L’isola di Ammiana, assieme alle isole di Ammianella, Castrasia, Costanziaco ed altre che si trovavano nella parte nord della laguna, furono progressivamente abbandonate verso il XIV ed il XV secolo a causa degli sconvolgimenti ambientali generati dalle acque dei fiumi che sfociavano numerosi in aquesto settore lagunare. Queste isole furono completamente inghiottite dalle acque al punto che di esse ora non resta alcunché di visibile.
A questo proposito è molto interessante lo scritto autografo di Cristoforo Sabbadino del 16 maggio 1552 conservato presso l’A.S.V. (S.E.A., filza 124, Scritture diverse circa l’allontanar l’acque dolci dalla laguna, cc. 37 v – 38, il cui testo è integralmente trascritto nella scheda n. 142 a pag. 98 del Catalogo: Laguna, lidi, fiumi. Cinque secoli di gestione delle acque, della Mostra Documentaria 1983, realizzata a cura di M.F. TIEPOLO, direttore dell’A.S.V.).

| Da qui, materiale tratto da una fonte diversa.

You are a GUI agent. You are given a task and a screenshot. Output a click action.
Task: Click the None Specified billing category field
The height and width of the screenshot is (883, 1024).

In questo scritto l’inzegner e protho Sabbadino si
rivolge ai “carissimi signori savii ordinarii et magnifici signori esecutori
de l’offitio delle acque, che questo resto di laguna situata tra il porto di
Lio Mazzor e quello di Brontolo, risserbata per fortezza della città di
Venetia, si conservi e mantengissi nella sicurtà, longezza, larghezza e
profondità sua …” questo perché dopo la deviazione del Brenta e del
Bacchiglione si rendeva necessario farne delle altre per: “…levarsi il danno
che fano il resto degli fiumi situati oltre la Brenta verso il settentrione dal
brazo manco di questa laguna, …”.
E così prosegue: “… Il Marcenego, Dese, Zero e
Sille, i quai discendono in le aque delle contrade di Torcello, Mazzorbo e
Burano in breve tempo (egià se ne ha cortissima capara) meterano le dite
contrate in terraferma e conducano il canedo apreso li lidi delli Tre Porti, et
Venetia da tre bande serà circondata dali canedi, lontani da quella in la
mazzor lontanezza miglia cinque. Ma facendosi quanto aricordo [cioè la
deviazione nda], non le intravenirà questo cativo effetto. Gli benefitii
veramente serano innumerabili e certissimi, et in parte sono questi: la laguna
serà da un capo a l’altro tutta di acqua viva del mare, et tanta che seben li
venirà, come al porto di Malamocho,quella acqua macra e della Brenta e
qual’altra de scolatori, il dolce, superato dal salso, serà del tutto
mortificato, né oprerà il cativo efetto che egli fa superando il salso. Si
redirà Venetia, Mestre et tutte le contrate in perfettissimo aere.”.
Tra l’altro i veneziani ritenevano che fosse proprio l’incontro tra l’acqua dolce e salata l’origine dell’aria malsana e della malaria che invece si diffondeva a causa della proliferazione della zanzara malarica che trovava il suo “habitat” nei numerosi canneti lagunari.
[33] V. PIVA, op. cit., pag. 204, vol. I; per un confronto con le altre vere da pozzo vedi A. RIZZI, Vere da pozzo di Venezia, Venezia 1981, pag. 95, n. 68.